PARIS — France lost its top-tier credit rating Friday, the finance minister announced, dealing a strong blow to the country’s effort to redress its finances and to President Nicolas Sarkozy’s campaign to get reelected.
The rating cut by Standard & Poor’s, expected to be announced later Friday in New York, moved France from AAA to AA+. It was a slight drop, but one likely to prove significant as the French government turns to financial markets to borrow money on top of an already crushing debt.
Several other European nations were likely to see their S&P ratings drop, as well, according to reports circulating in Brussels and Paris. Those countries were said to include Austria and perhaps Slovakia, but not Germany, France’s main partner in the European Union.
Finance Minister Francois Baroin, appearing on a news program on the government-funded France 2 television network, said France was notified of its rating change earlier in the day, but he did not comment on the fate of the other countries reported to be affected.
The rating drop for France undermined Sarkozy’s campaign contention that, with nearly five years’ experience, he is better qualified to lead France through the continuing financial crisis than his main opponent, Francois Hollande of the Socialist Party.
Justifying cutbacks in cherished social protections over the past two years, including raising the retirement age from 60 to 62, Sarkozy had said repeatedly that his austerity policy was necessary to preserve France’s AAA credit rating. Losing it, he was said to have remarked, would be bad for the country and also a severe setback to his reelection plans.
More recently, however, as his government received reports that a rating cut was likely, Sarkozy’s lieutenants began playing down the importance of the S&P rankings. A number of officials, including members of Parliament, openly question the right of private agencies such as S&P to wield such influence, affecting the rates at which sovereign nations can borrow funds.
France, which like many of its European neighbors is heavily indebted, has estimated it will have to go to financial institutions to borrow more than $240 billion this year to finance its deficits and service its debt. In addition, the country’s economy is slipping into negative growth and is likely to remain there for the first two quarters of this year, presaging a slump in tax revenue.
Baroin, seeking to soften the impact of his news, suggested the rating adjustment would not derail Sarkozy’s policies for steering France through the crisis. “This is not good news,” he said. “We would rather not have received it. But it is not going to destabilize us.”
Similarly, a close Sarkozy adviser, Henri Guaino, disputed predictions that the rise in interest rates on government loans will automatically lead to higher interest rates for business and consumer borrowers.
“Is this going to change anything?” he asked. “At this point, nobody knows.”

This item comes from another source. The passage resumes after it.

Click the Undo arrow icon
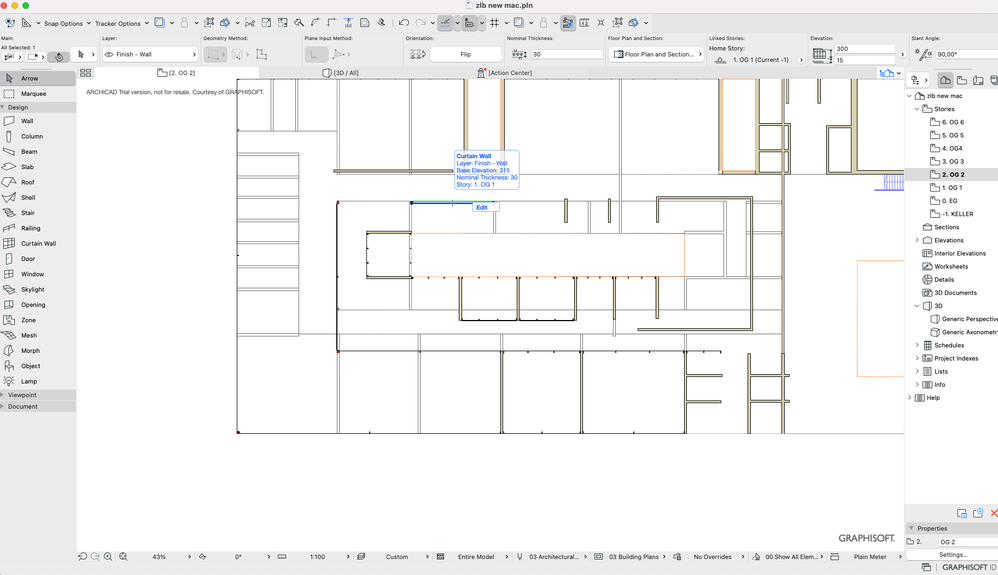The image size is (998, 575). coord(403,22)
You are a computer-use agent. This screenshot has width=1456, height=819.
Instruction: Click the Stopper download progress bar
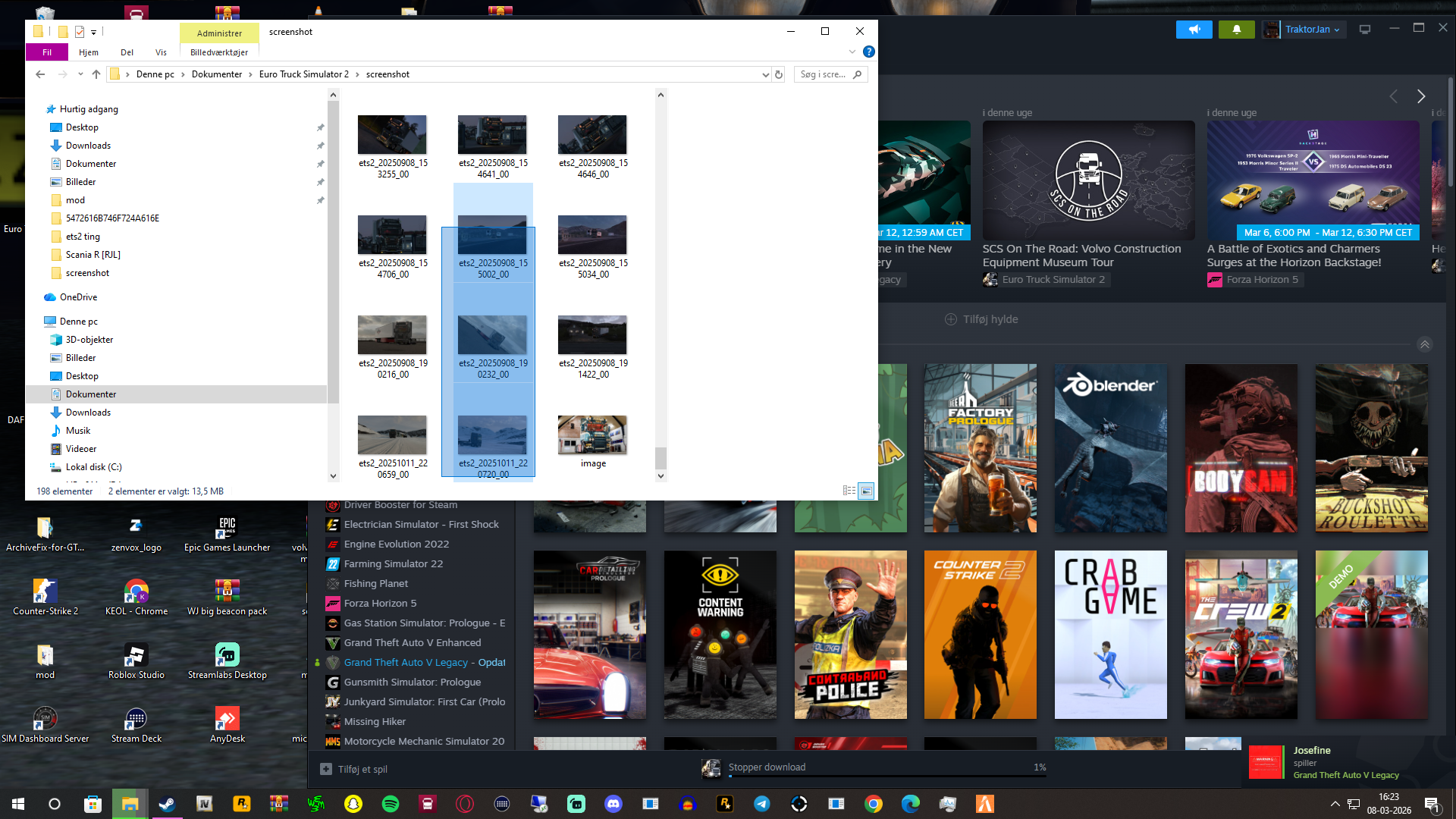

But Sarkozy clearly took the news seriously. He huddled at his Elysee Palace with Prime Minister Francois Fillon and other key ministers awaiting the official announcement from New York. Officials told French reporters, however, that he did not plan to issue a statement, leaving the defense of his policies to Baroin and other ministers.
Sarkozy’s opponents, on the other hand, were quick to issue their views, even before the news was confirmed. Marisol Touraine, a Socialist Party official who handles social questions on Hollande’s campaign team, called the rating cut a sign of Sarkozy’s “failure” to get a grip on the crisis.
“The reality of [his] policies will not have been to restore confidence and restore financial equilibrium, but rather to rack up deficits and therefore to undermine the confidence that exists in our country’s economy,” she said on an all-news television channel, i>Tele.
Eva Joly, an environmentalist candidate for president, also said the rating change reveals “the failure of Nicolas Sarkozy’s policies and of his tax-cut gifts” to the rich that, she contended, pushed up the deficit level when savings were needed.
“More than ever, it is time to raise the bar,” she said. “Austerity doesn’t help at all, as we see in Greece,” where, she said, “the country is blocked up and the economy deteriorates.”
Jean-Luc Melenchon, the presidential candidate from the small Party of the Left, lashed out instead at S&P, calling in a communique for “resistance” against the firm’s “financial war against France.”
“The Central Bank must announce immediately that it will lend money to France at a low interest rate,” he said. “Failing that, we must suspend French payments to the European Union budget and cover the next amounts due with a loan forced on French banks, which have just been stuffed with money by the European Central Bank.”